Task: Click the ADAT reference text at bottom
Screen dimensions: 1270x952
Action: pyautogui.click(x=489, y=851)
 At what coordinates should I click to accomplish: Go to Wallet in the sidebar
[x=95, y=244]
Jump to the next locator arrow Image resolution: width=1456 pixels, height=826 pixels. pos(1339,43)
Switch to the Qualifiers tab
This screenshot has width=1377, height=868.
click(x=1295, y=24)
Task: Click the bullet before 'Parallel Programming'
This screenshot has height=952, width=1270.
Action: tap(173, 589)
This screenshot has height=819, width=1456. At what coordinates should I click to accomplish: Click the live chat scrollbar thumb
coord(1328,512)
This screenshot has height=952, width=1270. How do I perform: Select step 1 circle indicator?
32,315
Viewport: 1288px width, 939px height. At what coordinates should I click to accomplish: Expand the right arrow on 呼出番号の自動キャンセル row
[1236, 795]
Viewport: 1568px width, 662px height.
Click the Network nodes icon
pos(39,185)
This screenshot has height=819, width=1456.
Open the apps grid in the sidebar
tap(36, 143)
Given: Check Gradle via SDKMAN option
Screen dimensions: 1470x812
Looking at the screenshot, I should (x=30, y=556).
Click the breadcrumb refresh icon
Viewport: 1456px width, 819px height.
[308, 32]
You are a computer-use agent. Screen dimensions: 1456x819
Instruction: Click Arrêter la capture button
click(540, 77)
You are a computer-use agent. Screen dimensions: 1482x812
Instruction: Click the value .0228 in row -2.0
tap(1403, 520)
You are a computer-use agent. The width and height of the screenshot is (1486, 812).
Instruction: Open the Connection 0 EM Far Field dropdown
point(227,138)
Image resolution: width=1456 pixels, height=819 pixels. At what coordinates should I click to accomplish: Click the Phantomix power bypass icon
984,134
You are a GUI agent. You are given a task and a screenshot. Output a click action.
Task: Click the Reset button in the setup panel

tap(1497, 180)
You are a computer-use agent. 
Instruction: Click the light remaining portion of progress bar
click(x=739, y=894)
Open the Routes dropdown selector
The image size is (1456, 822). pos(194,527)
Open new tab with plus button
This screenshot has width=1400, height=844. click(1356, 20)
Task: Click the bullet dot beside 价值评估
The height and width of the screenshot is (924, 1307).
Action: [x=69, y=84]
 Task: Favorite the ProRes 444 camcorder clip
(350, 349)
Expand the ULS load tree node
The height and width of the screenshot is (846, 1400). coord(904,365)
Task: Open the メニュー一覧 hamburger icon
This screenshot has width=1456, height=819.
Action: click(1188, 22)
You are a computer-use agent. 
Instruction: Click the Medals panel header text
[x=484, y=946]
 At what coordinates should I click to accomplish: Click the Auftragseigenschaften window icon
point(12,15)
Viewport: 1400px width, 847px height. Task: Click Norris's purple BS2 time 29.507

→ EXERCISE PROMPT: From the first line to the last, transcribe the data exactly.

→ RESULT OF THIS EXERCISE:
Task: Click the ADAT reference text at bottom
Screen dimensions: 1270x952
Action: pyautogui.click(x=489, y=851)
 At what coordinates should I click to accomplish: Go to Wallet in the sidebar
[x=95, y=244]
Jump to the next locator arrow Image resolution: width=1456 pixels, height=826 pixels. pos(1339,43)
Switch to the Qualifiers tab
This screenshot has width=1377, height=868.
click(x=1295, y=24)
Task: Click the bullet before 'Parallel Programming'
This screenshot has height=952, width=1270.
Action: tap(173, 589)
This screenshot has height=819, width=1456. At what coordinates should I click to accomplish: Click the live chat scrollbar thumb
coord(1328,512)
This screenshot has height=952, width=1270. How do I perform: Select step 1 circle indicator?
32,315
Viewport: 1288px width, 939px height. At what coordinates should I click to accomplish: Expand the right arrow on 呼出番号の自動キャンセル row
[1236, 795]
Viewport: 1568px width, 662px height.
Click the Network nodes icon
pos(39,185)
This screenshot has height=819, width=1456.
Open the apps grid in the sidebar
tap(36, 143)
Given: Check Gradle via SDKMAN option
Screen dimensions: 1470x812
Looking at the screenshot, I should (x=30, y=556).
Click the breadcrumb refresh icon
Viewport: 1456px width, 819px height.
[308, 32]
You are a computer-use agent. Screen dimensions: 1456x819
Instruction: Click Arrêter la capture button
click(540, 77)
You are a computer-use agent. Screen dimensions: 1482x812
Instruction: Click the value .0228 in row -2.0
tap(1403, 520)
You are a computer-use agent. The width and height of the screenshot is (1486, 812).
Instruction: Open the Connection 0 EM Far Field dropdown
point(227,138)
Image resolution: width=1456 pixels, height=819 pixels. At what coordinates should I click to accomplish: Click the Phantomix power bypass icon
984,134
You are a GUI agent. You are given a task and a screenshot. Output a click action.
Task: Click the Reset button in the setup panel

tap(1497, 180)
You are a computer-use agent. 
Instruction: Click the light remaining portion of progress bar
click(x=739, y=894)
Open the Routes dropdown selector
The image size is (1456, 822). pos(194,527)
Open new tab with plus button
This screenshot has width=1400, height=844. click(1356, 20)
Task: Click the bullet dot beside 价值评估
The height and width of the screenshot is (924, 1307).
Action: [x=69, y=84]
 Task: Favorite the ProRes 444 camcorder clip
(350, 349)
Expand the ULS load tree node
The height and width of the screenshot is (846, 1400). coord(904,365)
Task: Open the メニュー一覧 hamburger icon
This screenshot has width=1456, height=819.
Action: click(1188, 22)
You are a computer-use agent. 
Instruction: Click the Medals panel header text
[x=484, y=946]
 At what coordinates should I click to accomplish: Click the Auftragseigenschaften window icon
point(12,15)
Viewport: 1400px width, 847px height. Task: Click Norris's purple BS2 time 29.507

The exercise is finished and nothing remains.